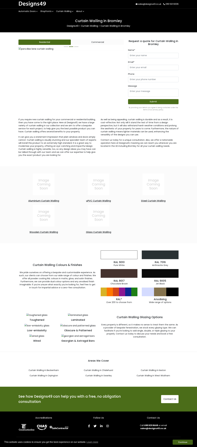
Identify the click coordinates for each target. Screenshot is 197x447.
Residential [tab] (44, 42)
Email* (131, 62)
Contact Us (169, 399)
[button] (26, 49)
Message (132, 86)
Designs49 (32, 4)
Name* (131, 50)
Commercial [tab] (97, 42)
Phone (131, 74)
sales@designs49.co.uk (149, 4)
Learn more (92, 442)
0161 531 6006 (172, 4)
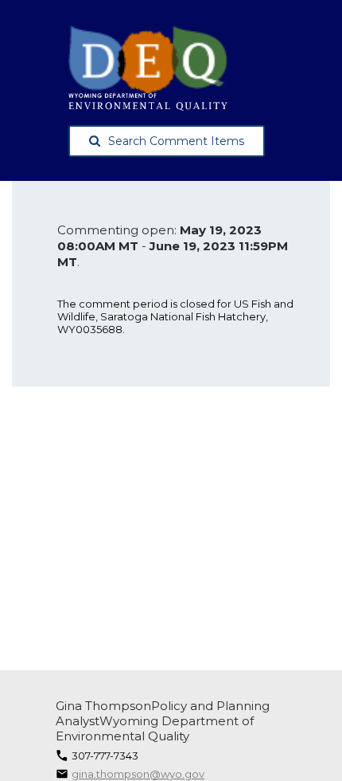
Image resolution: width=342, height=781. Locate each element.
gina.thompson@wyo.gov (138, 773)
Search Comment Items (176, 141)
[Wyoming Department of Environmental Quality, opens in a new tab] (177, 68)
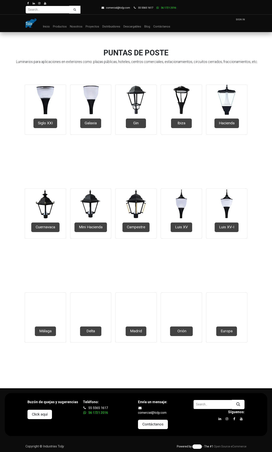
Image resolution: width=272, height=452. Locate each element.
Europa (227, 331)
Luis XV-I (226, 227)
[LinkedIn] (33, 3)
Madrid (136, 331)
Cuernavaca (45, 227)
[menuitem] (46, 26)
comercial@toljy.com (118, 7)
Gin (136, 123)
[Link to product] (45, 100)
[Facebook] (27, 3)
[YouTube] (44, 3)
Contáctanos (152, 424)
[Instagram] (39, 3)
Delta (90, 331)
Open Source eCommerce (230, 446)
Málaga (45, 331)
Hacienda (227, 123)
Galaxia (91, 123)
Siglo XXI (45, 123)
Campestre (136, 227)
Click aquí (40, 414)
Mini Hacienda (91, 227)
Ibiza (181, 123)
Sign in (240, 19)
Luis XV (181, 227)
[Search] (74, 9)
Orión (181, 331)
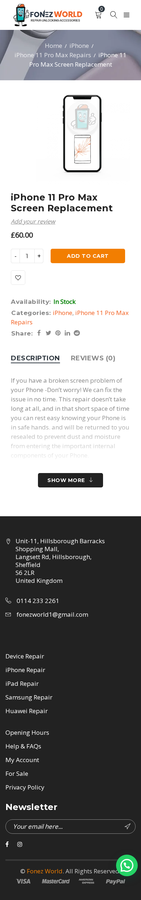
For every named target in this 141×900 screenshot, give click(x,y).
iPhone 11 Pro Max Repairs (52, 55)
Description (35, 358)
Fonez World (45, 871)
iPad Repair (22, 683)
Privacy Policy (24, 787)
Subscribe (128, 826)
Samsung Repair (28, 697)
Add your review (33, 221)
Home (53, 45)
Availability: (31, 301)
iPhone (79, 45)
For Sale (16, 773)
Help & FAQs (23, 746)
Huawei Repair (26, 711)
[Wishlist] (18, 277)
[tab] (35, 358)
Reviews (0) (93, 358)
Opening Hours (27, 732)
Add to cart (88, 256)
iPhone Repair (25, 670)
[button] (127, 865)
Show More (66, 480)
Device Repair (24, 656)
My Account (22, 760)
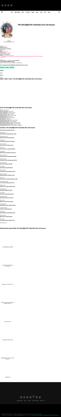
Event (45, 12)
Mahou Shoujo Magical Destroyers (8, 266)
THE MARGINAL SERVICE (7, 247)
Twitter (7, 67)
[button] (21, 72)
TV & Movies (27, 12)
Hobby (41, 12)
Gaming (32, 12)
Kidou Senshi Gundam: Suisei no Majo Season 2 (7, 303)
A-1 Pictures (9, 52)
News (12, 12)
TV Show (5, 46)
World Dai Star (7, 321)
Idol (34, 56)
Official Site (2, 67)
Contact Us (42, 400)
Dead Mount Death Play (7, 339)
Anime (49, 12)
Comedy (4, 55)
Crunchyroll (12, 67)
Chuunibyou (3, 56)
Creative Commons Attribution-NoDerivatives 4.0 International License (45, 415)
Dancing (21, 56)
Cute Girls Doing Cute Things (12, 56)
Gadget (37, 12)
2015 (4, 50)
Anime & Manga (17, 12)
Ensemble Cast (26, 56)
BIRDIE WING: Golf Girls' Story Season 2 (7, 358)
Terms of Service (35, 400)
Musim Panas (5, 51)
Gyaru (31, 56)
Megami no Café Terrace (7, 284)
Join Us (25, 400)
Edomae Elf (7, 377)
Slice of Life (11, 55)
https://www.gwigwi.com (19, 415)
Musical (36, 56)
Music (23, 12)
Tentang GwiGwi (20, 400)
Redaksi (29, 400)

◆ Objective ◆
Put every line of the records above into a numbered list, skipping blank lines and leaving the pictures out.

◆ Output of the exercise ◆
1. Identify the click coordinates for each target. Screenshot is 197x447.
2. Residential [tab] (44, 42)
3. Email* (131, 62)
4. Contact Us (169, 399)
5. [button] (26, 49)
6. Message (132, 86)
7. Designs49 (32, 4)
8. Name* (131, 50)
9. Commercial [tab] (97, 42)
10. Phone (131, 74)
11. sales@designs49.co.uk (149, 4)
12. Learn more (92, 442)
13. 0161 531 6006 (172, 4)
14. Image resolution: width=342, height=781. Locate each element.
15. gina.thompson@wyo.gov (138, 773)
16. Search Comment Items (176, 141)
17. [Wyoming Department of Environmental Quality, opens in a new tab] (177, 68)
18. Image resolution: width=272, height=452. Locate each element.
19. Europa (227, 331)
20. Luis XV-I (226, 227)
21. [LinkedIn] (33, 3)
22. Madrid (136, 331)
23. Cuernavaca (45, 227)
24. [menuitem] (46, 26)
25. comercial@toljy.com (118, 7)
26. Gin (136, 123)
27. [Link to product] (45, 100)
28. [Facebook] (27, 3)
29. [YouTube] (44, 3)
30. Contáctanos (152, 424)
31. [Instagram] (39, 3)
32. Delta (90, 331)
33. Open Source eCommerce (230, 446)
34. Málaga (45, 331)
35. Hacienda (227, 123)
36. Galaxia (91, 123)
37. Siglo XXI (45, 123)
38. Campestre (136, 227)
39. Click aquí (40, 414)
40. Mini Hacienda (91, 227)
41. Ibiza (181, 123)
42. Sign in (240, 19)
43. Luis XV (181, 227)
44. [Search] (74, 9)
45. Orión (181, 331)
46. For every named target in this 141×900 screenshot, give click(x,y).
47. iPhone 11 Pro Max Repairs (52, 55)
48. Description (35, 358)
49. Fonez World (45, 871)
50. iPad Repair (22, 683)
51. Privacy Policy (24, 787)
52. Subscribe (128, 826)
53. Samsung Repair (28, 697)
54. Add your review (33, 221)
55. Home (53, 45)
56. Availability: (31, 301)
57. iPhone (79, 45)
58. For Sale (16, 773)
59. Help & FAQs (23, 746)
60. Huawei Repair (26, 711)
61. [Wishlist] (18, 277)
62. [tab] (35, 358)
63. Reviews (0) (93, 358)
64. Opening Hours (27, 732)
65. Add to cart (88, 256)
66. iPhone Repair (25, 670)
67. [button] (127, 865)
68. Show More (66, 480)
69. Device Repair (24, 656)
70. My Account (22, 760)
71. Event (45, 12)
72. Mahou Shoujo Magical Destroyers (8, 266)
73. THE MARGINAL SERVICE (7, 247)
74. Twitter (7, 67)
75. [button] (21, 72)
76. TV & Movies (27, 12)
77. Hobby (41, 12)
78. Gaming (32, 12)
79. Kidou Senshi Gundam: Suisei no Majo Season 2 (7, 303)
80. A-1 Pictures (9, 52)
81. News (12, 12)
82. TV Show (5, 46)
83. World Dai Star (7, 321)
84. Idol (34, 56)
85. Official Site (2, 67)
86. Contact Us (42, 400)
87. Dead Mount Death Play (7, 339)
88. Anime (49, 12)
89. Comedy (4, 55)
90. Crunchyroll (12, 67)
91. Chuunibyou (3, 56)
92. Creative Commons Attribution-NoDerivatives 4.0 International License (45, 415)
93. Dancing (21, 56)
94. Cute Girls Doing Cute Things (12, 56)
95. Gadget (37, 12)
96. 2015 (4, 50)
97. Anime & Manga (17, 12)
98. Ensemble Cast (26, 56)
99. BIRDIE WING: Golf Girls' Story Season 2 (7, 358)
100. Terms of Service (35, 400)
101. Musim Panas (5, 51)
102. Gyaru (31, 56)
103. Megami no Café Terrace (7, 284)
104. Join Us (25, 400)
105. Edomae Elf (7, 377)
106. Slice of Life (11, 55)
107. https://www.gwigwi.com (19, 415)
108. Musical (36, 56)
109. Music (23, 12)
110. Tentang GwiGwi (20, 400)
111. Redaksi (29, 400)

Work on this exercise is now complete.